Por Álvaro Vicente
Cuando decimos eso tan rimbombante de ‘el gran teatro del mundo’, no incluimos ahí ni a las plantas ni a los seres inertes. Manuela Infante sí. La directora, dramaturga, músico y guionista chilena lleva unos años entregada a la tarea de pensar y hacer un teatro no-humano o post-antropocéntrico. Cuidado, no se trata de un teatro poshumanista, consagrando los haceres y sentires humanos a las máquinas. No, se trata de una crítica a la mirada antropocéntrica y al modo en que los seres humanos nos relacionamos entre nosotros y con otros habitantes de este nuestro mundo. O incluso de otros, porque Marte tiene una cierta presencia en Cómo convertirse en piedra. No digo más. Tampoco le anima incluir deliberadamente una perspectiva ecologista en estas últimas obras que está montando. “A mí lo que me moviliza -explica- tiene que ver con explorar y vulnerar la frontera entre humanidad y no humanidad. Entender cómo es que fuimos inventando esta idea de la naturaleza como algo exterior y, por lo tanto, explotable”.
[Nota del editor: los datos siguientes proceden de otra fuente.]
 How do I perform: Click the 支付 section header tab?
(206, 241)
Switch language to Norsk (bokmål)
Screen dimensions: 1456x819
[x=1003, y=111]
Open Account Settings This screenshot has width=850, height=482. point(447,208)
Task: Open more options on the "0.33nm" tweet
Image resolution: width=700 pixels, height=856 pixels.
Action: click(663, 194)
Este interés y el trabajo que alienta, esta exploración especulativa, comienzan cuando Manuela Infante deja la compañía Teatro de Chile, en la que estuvo entre 2002 y 2016 y que la colocó en el lugar artístico del que hoy disfruta. En ese mismo 2016 estrena Realismo, obra bisagra entre una etapa y la siguiente, en la que ya se pone en crisis la noción moderna del ser humano como medida de todas las cosas. En 2017 estrena Estado vegetal, donde las protagonistas son las plantas. En 2021 pone en escena Cómo convertirse en piedra y ya en enero de este 2022 sigue la colección con Fuego, fuego, estrenada en el Teatre Nacional de Catalunya, que, como su título indica, se ocupa de ese elemento tan controvertido y tan ambivalente en la vida del planeta. El experimento no acaba en las temáticas elegidas, sino que se busca también que lo formal, que lo dramatúrgico, se vea involucrado sacudiendo también los esquemas establecidos, que son, claro, profundamente humanos. Si rompes una piedra por la mitad y sabes leerla, encontrarás el dibujo del paso del tiempo creado por la sedimentación y los fenómenos geofísicos que determinan el lugar, forma, peso o textura de una simple roca. ¿Cómo lleva ese mecanismo al teatro?
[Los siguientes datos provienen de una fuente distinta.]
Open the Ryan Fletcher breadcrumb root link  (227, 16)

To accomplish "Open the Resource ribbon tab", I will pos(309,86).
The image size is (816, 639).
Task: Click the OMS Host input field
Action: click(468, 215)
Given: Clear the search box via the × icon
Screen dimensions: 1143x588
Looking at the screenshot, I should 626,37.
Infante tiene una metodología que ella llama “imitar la no humanidad con el cuerpo de la obra”. Para hablar de piedras, recoge de las propias piedras la forma en la que va a hablar de ellas, recoge de lo que observa los medios formales a través de los que hablará de lo observado. Llevando un paso más allá la idea aristotélica de mímesis, propone modelos de actuación y narración imitando ese apilamiento de capas aglomeradas por efecto del paso del tiempo. La herramienta principal es el loop. Con un pedal de loops, cada uno de los tres actores de la obra va superponiendo niveles narrativos y de acción. Además, los personajes son una suma de ser vivo y no-vivo, porque cada uno carga con su cadáver, están duplicados. A través de improvisaciones, se fueron extrayendo, como minerales, las palabras y las situaciones que quedaron luego fijadas en la obra. Se genera una dramaturgia ramificada donde tanto cuentan las sonoridades (muy trabajadas por ella misma, como músico que es) como los materiales y las relaciones entre lo humano y lo no humano que hay en escena. Esa suerte de dramaturgia mineral extractivista (que alberga una crítica a su vez contra el extractivismo del capitalismo patriarcal con respecto a la Tierra y a la feminidad) se revela feminista por lo formal. “Veo mucho esfuerzo -explica la autora- por escribir narrativa feminista, dramaturgia feminista, y resulta casi siempre en ejercicios de tematización de los problemas del feminismo. Me parece más poderoso -en términos de cambiar el patriarcado- pensar desde nuestras disciplinas en modificar las estructuras formales. Son maneras de cuestionar las formas dramáticas hegemónicas que nos han sido entregadas por una cultura teatral y literaria que es patriarcal y antropocéntrica. Gran parte de cuestionar el paradigma de lo humano es cuestionar la supremacía masculina, blanca, europea, especista. Están todas amarradas, no son independientes”. Lo dice una creadora que, pese a tener muchos teatros europeos poniéndole guita y medios para trabajar, prefiere seguir viviendo en Chile, con toda su precariedad a cuestas, para no dejar de tener esa voz y esa mirada decolonial desde un sur global que puede plantearse cómo convertirse en una piedra, cómo estar más cerca de lo otro, lo no humano.